Sur l’exécution provisoire
Le Tribunal rappelle que l’exécution provisoire de ce jugement est de droit, en application de l’article 514 du code de procédure civile, et juge qu’il n’y a pas lieu en l’espèce de l’écarter comme le permet l’article 514-1 du code de procédure civile.
Sur les dépens
La société AERO-PROCESS succombant dans la présente instance,
le Tribunal condamnera en application de l’article 696 du code de procédure civile la société AERO-PROCESS aux dépens de l’instance.
PAR CES MOTIFS
Le Tribunal, statuant publiquement, par jugement réputé contradictoire, en premier ressort, prononcé par mise à disposition au Greffe le 13 janvier 2026 :
* Condamne la société AERO-PROCESS à payer à la société NEXANS FRANCE :
* la somme de 105 169,60 €, augmentée des intérêts de retard calculés à une taux égal à trois (3) fois le taux de l’intérêt légal, à compter du 15 mai 2025 et jusqu’à parfait paiement ;
* la somme de 40 € à titre d’indemnité forfaitaire de recouvrement.
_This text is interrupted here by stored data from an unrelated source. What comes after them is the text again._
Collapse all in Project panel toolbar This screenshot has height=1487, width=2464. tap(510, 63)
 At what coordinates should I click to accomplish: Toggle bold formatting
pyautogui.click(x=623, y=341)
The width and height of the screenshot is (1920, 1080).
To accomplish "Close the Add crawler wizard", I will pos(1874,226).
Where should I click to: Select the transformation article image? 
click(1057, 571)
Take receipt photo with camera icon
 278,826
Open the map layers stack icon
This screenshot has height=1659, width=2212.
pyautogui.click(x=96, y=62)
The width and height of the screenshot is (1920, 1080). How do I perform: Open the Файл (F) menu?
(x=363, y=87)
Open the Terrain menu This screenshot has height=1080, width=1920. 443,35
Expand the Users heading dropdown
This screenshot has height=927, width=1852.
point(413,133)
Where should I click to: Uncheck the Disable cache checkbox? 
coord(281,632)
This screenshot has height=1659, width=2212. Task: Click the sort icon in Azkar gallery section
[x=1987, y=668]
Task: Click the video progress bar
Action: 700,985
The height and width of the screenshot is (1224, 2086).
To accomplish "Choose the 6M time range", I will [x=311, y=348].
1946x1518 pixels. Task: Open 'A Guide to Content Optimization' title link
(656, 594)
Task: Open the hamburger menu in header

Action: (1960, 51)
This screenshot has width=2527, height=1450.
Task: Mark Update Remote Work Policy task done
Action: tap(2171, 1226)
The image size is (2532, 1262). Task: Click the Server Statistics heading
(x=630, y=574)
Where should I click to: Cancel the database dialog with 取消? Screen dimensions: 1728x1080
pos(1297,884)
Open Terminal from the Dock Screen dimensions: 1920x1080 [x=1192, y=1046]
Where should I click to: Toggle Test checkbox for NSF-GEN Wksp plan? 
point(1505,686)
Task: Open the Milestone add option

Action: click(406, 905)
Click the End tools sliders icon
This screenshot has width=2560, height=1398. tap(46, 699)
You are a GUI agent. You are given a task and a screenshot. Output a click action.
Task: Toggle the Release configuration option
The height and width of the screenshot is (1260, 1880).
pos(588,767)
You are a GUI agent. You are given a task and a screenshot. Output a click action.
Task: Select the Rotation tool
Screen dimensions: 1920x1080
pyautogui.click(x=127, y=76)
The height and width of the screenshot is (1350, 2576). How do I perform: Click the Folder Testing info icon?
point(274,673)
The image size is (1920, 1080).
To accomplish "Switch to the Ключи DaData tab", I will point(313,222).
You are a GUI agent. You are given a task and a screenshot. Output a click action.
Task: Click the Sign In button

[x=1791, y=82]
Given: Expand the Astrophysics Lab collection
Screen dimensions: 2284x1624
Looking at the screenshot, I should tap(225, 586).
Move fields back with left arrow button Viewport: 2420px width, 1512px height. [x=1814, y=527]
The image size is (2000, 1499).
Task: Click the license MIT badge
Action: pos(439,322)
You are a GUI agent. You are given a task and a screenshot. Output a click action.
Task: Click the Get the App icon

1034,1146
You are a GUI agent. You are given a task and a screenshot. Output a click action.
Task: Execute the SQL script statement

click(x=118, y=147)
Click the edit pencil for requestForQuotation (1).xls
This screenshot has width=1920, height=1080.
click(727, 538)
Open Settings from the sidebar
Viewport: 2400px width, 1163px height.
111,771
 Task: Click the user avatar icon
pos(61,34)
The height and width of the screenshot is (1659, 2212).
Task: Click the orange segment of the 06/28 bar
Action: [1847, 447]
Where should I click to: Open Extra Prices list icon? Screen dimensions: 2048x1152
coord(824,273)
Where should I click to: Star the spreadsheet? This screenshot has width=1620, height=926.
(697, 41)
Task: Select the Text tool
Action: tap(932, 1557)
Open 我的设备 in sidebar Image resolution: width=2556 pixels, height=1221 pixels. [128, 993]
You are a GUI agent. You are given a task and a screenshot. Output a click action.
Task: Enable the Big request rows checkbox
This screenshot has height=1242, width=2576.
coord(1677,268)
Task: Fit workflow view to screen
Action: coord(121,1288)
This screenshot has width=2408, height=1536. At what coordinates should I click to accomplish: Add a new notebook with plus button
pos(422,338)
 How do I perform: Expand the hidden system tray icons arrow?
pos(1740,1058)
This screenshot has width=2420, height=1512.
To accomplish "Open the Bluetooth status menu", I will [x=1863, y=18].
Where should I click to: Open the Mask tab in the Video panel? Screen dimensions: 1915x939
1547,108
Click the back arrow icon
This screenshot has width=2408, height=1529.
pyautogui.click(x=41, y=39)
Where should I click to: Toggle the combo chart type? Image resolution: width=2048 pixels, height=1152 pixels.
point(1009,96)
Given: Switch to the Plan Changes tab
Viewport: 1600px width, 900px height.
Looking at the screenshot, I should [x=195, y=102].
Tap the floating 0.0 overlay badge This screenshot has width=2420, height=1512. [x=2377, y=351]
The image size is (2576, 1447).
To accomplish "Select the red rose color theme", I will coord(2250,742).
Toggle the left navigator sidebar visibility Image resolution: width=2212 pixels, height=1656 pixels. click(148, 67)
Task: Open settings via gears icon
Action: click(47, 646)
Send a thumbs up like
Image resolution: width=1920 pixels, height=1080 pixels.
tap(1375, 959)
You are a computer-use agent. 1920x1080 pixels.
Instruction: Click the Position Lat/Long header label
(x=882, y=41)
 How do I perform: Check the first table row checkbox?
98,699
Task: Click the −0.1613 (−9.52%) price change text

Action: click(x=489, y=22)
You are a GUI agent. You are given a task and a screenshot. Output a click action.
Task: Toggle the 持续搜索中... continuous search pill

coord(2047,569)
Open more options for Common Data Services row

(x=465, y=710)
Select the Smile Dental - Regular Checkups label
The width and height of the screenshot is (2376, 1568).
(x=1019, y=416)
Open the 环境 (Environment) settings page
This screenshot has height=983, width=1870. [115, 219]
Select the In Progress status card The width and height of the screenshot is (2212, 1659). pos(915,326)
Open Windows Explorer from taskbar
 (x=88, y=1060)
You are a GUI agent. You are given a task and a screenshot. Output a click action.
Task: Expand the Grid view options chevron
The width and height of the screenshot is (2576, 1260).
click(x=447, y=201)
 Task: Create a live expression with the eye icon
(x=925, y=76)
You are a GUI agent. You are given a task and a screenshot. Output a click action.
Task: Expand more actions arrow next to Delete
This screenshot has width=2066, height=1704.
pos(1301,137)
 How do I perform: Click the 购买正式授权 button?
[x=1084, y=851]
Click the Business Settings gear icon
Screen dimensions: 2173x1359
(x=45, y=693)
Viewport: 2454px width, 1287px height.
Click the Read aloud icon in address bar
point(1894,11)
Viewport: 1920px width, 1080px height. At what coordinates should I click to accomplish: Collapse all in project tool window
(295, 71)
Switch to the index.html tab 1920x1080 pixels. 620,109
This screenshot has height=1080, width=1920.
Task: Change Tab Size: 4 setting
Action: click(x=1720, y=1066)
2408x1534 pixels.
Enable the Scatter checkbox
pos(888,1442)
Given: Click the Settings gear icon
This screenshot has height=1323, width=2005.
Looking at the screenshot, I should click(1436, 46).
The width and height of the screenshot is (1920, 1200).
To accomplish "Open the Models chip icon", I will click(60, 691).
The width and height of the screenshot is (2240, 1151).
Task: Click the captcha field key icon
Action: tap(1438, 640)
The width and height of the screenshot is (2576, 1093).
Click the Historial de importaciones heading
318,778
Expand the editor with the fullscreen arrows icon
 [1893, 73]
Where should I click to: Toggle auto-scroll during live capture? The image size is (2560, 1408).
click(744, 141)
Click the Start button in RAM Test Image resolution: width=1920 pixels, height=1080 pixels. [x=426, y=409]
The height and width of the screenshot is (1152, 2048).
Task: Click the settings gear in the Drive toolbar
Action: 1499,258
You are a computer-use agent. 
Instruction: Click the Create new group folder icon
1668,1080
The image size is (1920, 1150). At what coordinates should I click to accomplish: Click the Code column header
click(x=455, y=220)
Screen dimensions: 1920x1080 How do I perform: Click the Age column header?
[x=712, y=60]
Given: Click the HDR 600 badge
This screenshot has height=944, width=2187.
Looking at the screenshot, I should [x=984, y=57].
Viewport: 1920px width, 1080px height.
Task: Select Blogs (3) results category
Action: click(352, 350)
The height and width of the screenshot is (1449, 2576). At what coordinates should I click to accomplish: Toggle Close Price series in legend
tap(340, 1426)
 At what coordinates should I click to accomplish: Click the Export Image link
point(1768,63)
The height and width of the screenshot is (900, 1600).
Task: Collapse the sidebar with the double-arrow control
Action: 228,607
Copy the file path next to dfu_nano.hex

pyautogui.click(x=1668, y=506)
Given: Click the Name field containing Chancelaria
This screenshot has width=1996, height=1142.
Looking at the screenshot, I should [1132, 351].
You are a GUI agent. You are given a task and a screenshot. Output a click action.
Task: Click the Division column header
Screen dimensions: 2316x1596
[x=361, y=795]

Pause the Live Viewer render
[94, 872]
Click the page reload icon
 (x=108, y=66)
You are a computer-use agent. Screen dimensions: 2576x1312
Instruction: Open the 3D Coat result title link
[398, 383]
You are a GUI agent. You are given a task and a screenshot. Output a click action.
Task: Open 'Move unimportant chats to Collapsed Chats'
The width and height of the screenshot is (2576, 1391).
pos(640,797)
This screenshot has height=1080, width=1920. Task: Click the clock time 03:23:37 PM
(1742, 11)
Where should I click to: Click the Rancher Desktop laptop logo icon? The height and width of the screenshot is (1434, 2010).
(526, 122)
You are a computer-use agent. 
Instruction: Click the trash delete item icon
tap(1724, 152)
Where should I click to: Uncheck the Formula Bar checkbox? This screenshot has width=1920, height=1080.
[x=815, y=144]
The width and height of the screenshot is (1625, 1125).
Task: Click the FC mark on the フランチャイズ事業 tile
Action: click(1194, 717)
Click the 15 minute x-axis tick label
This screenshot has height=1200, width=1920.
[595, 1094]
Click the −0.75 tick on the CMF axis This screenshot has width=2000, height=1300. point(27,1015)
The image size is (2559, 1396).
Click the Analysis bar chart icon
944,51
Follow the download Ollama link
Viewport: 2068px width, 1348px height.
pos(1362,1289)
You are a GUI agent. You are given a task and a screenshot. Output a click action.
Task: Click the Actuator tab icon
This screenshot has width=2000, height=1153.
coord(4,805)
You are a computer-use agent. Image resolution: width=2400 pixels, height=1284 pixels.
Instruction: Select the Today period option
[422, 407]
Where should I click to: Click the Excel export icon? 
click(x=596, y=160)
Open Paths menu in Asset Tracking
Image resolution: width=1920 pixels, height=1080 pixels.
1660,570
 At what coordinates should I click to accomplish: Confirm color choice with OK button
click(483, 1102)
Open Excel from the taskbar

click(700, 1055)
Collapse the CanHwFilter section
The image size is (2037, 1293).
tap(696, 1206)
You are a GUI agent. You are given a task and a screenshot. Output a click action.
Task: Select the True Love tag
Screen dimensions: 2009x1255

* Condamne la société AERO-PROCESS à payer à la société NEXANS FRANCE la somme de 1 000 € en application de l’article 700 du code de procédure civile ;
* Rappelle que l’exécution provisoire est de droit ;
* Condamne la société AERO-PROCESS aux dépens de l’instance ;
* Liquide les dépens à recouvrer par le Greffe à la somme de 67,45 Euros TTC (dont 11,02 Euros de TVA).
La Minute est signée électroniquement par M. Gilles DOUSPIS, Président et par M. Edouard GRARDEL Commis Assermenté.